Most CORS middleware supports this via a dynamic origin function. The function receives the incoming origin and returns a boolean or the allowed origin. The middleware validates the origin against a whitelist and returns the matching origin.

use actix_web::{web, App, HttpRequest, HttpResponse, HttpServer};
use actix_cors::Cors;

/// Validates the origin against a production whitelist.
fn is_allowed_origin(origin: &str) -> bool {
    origin == "https://myapp.com" || origin == "https://admin.myapp.com"
}

#[actix_web::main]
async fn main() -> std::io::Result<()> {
    let cors = Cors::default()
        // Use a function to validate origins dynamically.
        // This allows credentials while maintaining security.
        .allowed_origin_fn(|origin, _req_head| is_allowed_origin(origin.as_ref()))
        .supports_credentials()
        .allow_any_method()
        .allow_any_header();

    HttpServer::new(move || {
        App::new()
            .wrap(cors)
            .route("/", web::get().to(|| async { "Hello!" }))
    })
    .bind("127.0.0.1:8080")?
    .run()
    .await
}

The .allowed_origin_fn() method takes a closure. The closure receives the origin string. It returns true if the origin is allowed. The middleware reflects the origin in the response header. The .supports_credentials() method adds the Access-Control-Allow-Credentials: true header. This tells the browser that credentials are allowed.

Wildcards are a convenience that turns into a vulnerability the moment you add cookies.

Caching preflight responses

Preflight requests add latency. The browser sends an OPTIONS request. The server replies. Then the browser sends the actual request. This doubles the round-trip time. You can reduce this overhead by caching the preflight response.

The Access-Control-Max-Age header tells the browser how long to cache the preflight result. If the header is 3600, the browser caches the result for one hour. During that hour, the browser sends the actual request without a preflight check. This improves performance for complex requests.

The CORS middleware supports max-age configuration. Set a reasonable value. Too short, and you lose the benefit. Too long, and changes to your CORS policy take too long to propagate. One hour is a common default.

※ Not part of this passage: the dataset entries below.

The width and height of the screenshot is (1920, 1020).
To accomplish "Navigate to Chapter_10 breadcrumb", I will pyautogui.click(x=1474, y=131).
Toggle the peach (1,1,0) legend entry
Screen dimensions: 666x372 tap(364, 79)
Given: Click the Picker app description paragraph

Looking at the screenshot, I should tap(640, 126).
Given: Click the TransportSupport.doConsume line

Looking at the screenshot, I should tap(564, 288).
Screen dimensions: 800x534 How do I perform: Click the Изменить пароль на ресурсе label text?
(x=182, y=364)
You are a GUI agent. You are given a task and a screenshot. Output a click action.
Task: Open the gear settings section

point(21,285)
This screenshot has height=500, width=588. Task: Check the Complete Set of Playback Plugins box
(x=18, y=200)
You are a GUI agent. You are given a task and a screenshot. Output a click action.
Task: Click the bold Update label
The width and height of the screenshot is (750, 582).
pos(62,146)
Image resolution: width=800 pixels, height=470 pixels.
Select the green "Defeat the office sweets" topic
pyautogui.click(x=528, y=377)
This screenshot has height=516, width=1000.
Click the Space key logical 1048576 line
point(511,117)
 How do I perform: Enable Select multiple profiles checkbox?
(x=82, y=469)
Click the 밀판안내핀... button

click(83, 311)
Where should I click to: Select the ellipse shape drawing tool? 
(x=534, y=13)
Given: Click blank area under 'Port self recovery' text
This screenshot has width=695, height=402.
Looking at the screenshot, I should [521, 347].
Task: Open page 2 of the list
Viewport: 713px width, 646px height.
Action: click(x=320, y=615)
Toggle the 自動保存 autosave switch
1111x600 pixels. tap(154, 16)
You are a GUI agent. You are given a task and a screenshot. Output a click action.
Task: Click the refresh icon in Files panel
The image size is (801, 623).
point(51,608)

Caching preflight responses is a performance win. Set max-age and watch the network tab quiet down.

Pitfalls and security

CORS configuration is a common source of bugs and security issues. Misconfiguration can lead to data leakage or broken functionality.

Never use allow_any_origin() in production unless your API is truly public. If your API handles user data, restrict origins to your frontend domains. Allowing any origin exposes your API to cross-site request forgery attacks. Malicious sites can make requests to your API on behalf of logged-in users.

Explicitly list allowed methods and headers. Allowing any method or header can expose internal endpoints or allow attackers to probe your API. List only the methods and headers your frontend needs.

Handle errors gracefully. If the middleware rejects a request, it returns a 403 Forbidden response. Ensure your frontend handles this error. The browser console will show a CORS error. The network tab will show the 403 response. Log these errors on the server to detect misconfigurations.

Don't trust * in production. The browser will punish you when credentials enter the chat.

When to use what

Use actix-cors when you are building with Actix-web and want a battle-tested middleware that handles preflight logic without boilerplate. Use tower-http CORS when you are using Axum or any tower-based stack; it integrates seamlessly as a layer and follows the ecosystem convention. Use manual header injection only when you are writing a raw server with no framework and need absolute control over every byte, though this is rarely worth the maintenance cost. Reach for specific origin lists when your API handles sensitive data or cookies; wildcards are a security risk and break credential support.

Pick the middleware that matches your framework. Reinventing CORS is a trap that leads to subtle security bugs.